An even more positive fallout of compulsory registration is greater public knowledge of the fate of trials, so that it is known what worked and what was abandoned. Drug companies have been in the habit of publicising only the results of successful trials and hiding failures. On the other hand, knowledge of failure serves a public purpose as that helps guide further research along correct lines. But registration and skimpy information are not enough to learn the full lessons from failures. For that it is necessary for the owners of trial data, the drug companies, to make it publicly available promptly. For example, if a contra-indication is evident in one trial, then knowledge of that will preclude others from going ahead with the same which can multiply distress among volunteers. Internationally, drug companies have resisted this as they have claimed that such data is commercially sensitive.
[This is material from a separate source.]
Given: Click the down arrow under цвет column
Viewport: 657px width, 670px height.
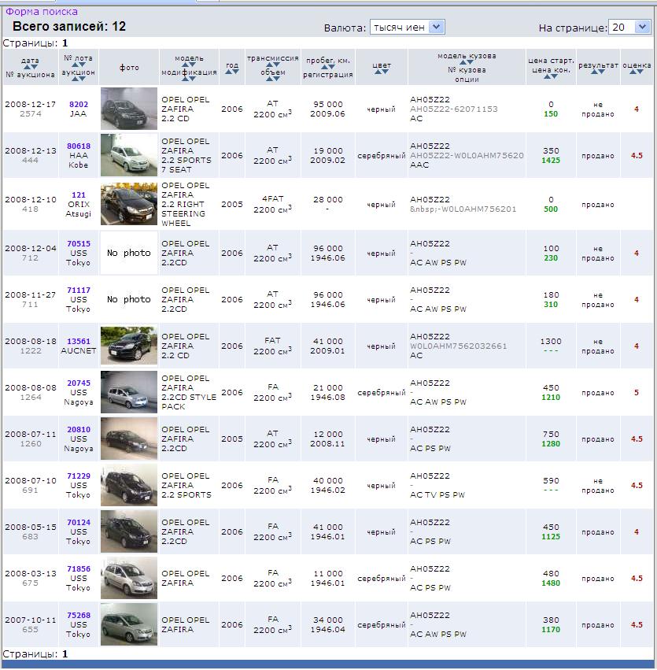Looking at the screenshot, I should tap(386, 72).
As far as India is concerned, making registration obligatory, and whatever little information it makes public, will be a gain. Not much registration took place since 2007, when it was started and compliance kept voluntary. Compulsory registration was inevitable when the editors of bio-medical journals in India, following the lead of their peers abroad, decided to publish from 2010 the results of only those trials started after 2008 which were publicly registered. A serious player will not undertake costly research unless it can gain mileage by publicising the result of successful research.
While compulsory registration marks progress, much more needs to be done to make clinical research in India safe. Poor and illiterate volunteers have neither the ability nor the incentive to be choosy in their role as guinea pigs. While protocols for good clinical practices have been laid down, the regulator till now has no system for regular audit and inspection of such practices. The same holds for ethics committees to supervise trials. While these have to be set up, they do not have to be registered. They need to be properly constituted, registered and mandated to follow guidelines.